Quénia admite renunciar se epidemia do Zika se agravar

Caso epidemia se alastre

Zika
Zika • Foto: Reuters

O Quénia poderá renunciar aos Jogos Olímpicos Rio'2016 se a epidemia do vírus Zika se agravar, afirmou esta terça-feira o presidente do comité olímpico daquele país africano, Kipchoge Keino.

"Se a situação se agravar, não iremos aos Jogos. Não vamos expor os nossos jovens. A saúda da nossa gente é mais importante que os Jogos", disse o dirigente à imprensa queniana.

Kipchoge Keino garantiu, porém, que os dirigentes olímpicos quenianos vão "aguardar até ao último minuto".

"Confiamos nos conselhos das autoridades sanitárias do Brasil para tomarmos uma decisão bem informada", acrescentou o antigo atleta, campeão olímpico dos 1.500 metros nos Jogos de 1968, na cidade do México.

Transmitido pela picada de mosquitos do género 'Aedes', as autoridades sanitárias suspeitam que o Zika seja a causa de numerosos casos de deformações congénitas em bebés cujas mães foram contaminadas durante a gravidez.

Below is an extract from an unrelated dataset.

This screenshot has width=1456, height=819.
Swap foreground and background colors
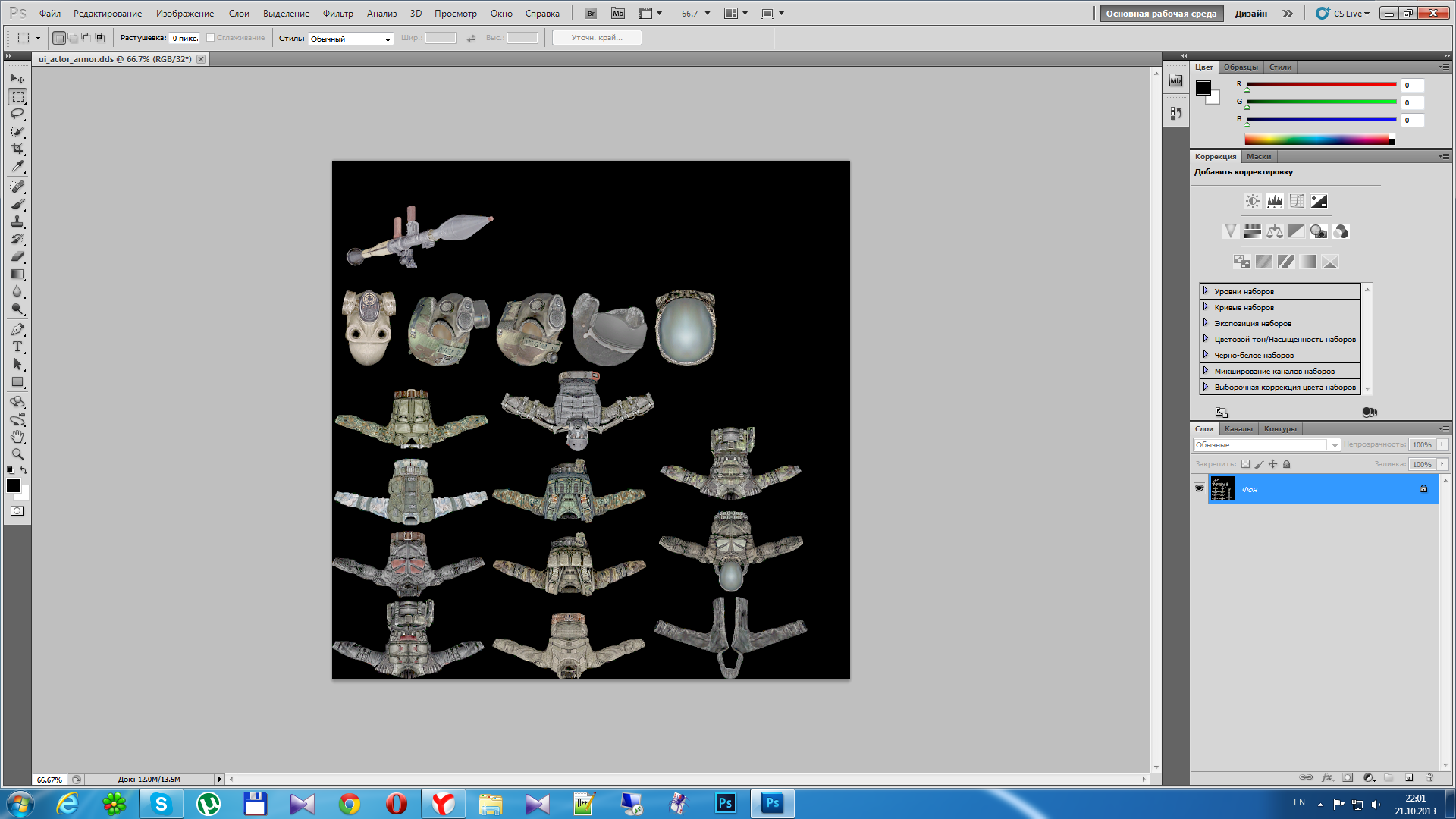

Os sintomas e sinais clínicos da infeção pelo vírus são muito parecidos com os da gripe, provocando febre, erupções cutâneas, dores nas articulações, conjuntivite, dores de cabeça e musculares.

Geralmente, os sintomas começam a desaparecer quatro ou cinco dias depois. O período normal de incubação varia entre três a 12 dias

O Brasil é atualmente o país mais atingido no mundo pela epidemia de Zika, com 1,5 milhões de doentes, seguindo-se a Colômbia (22.600 casos).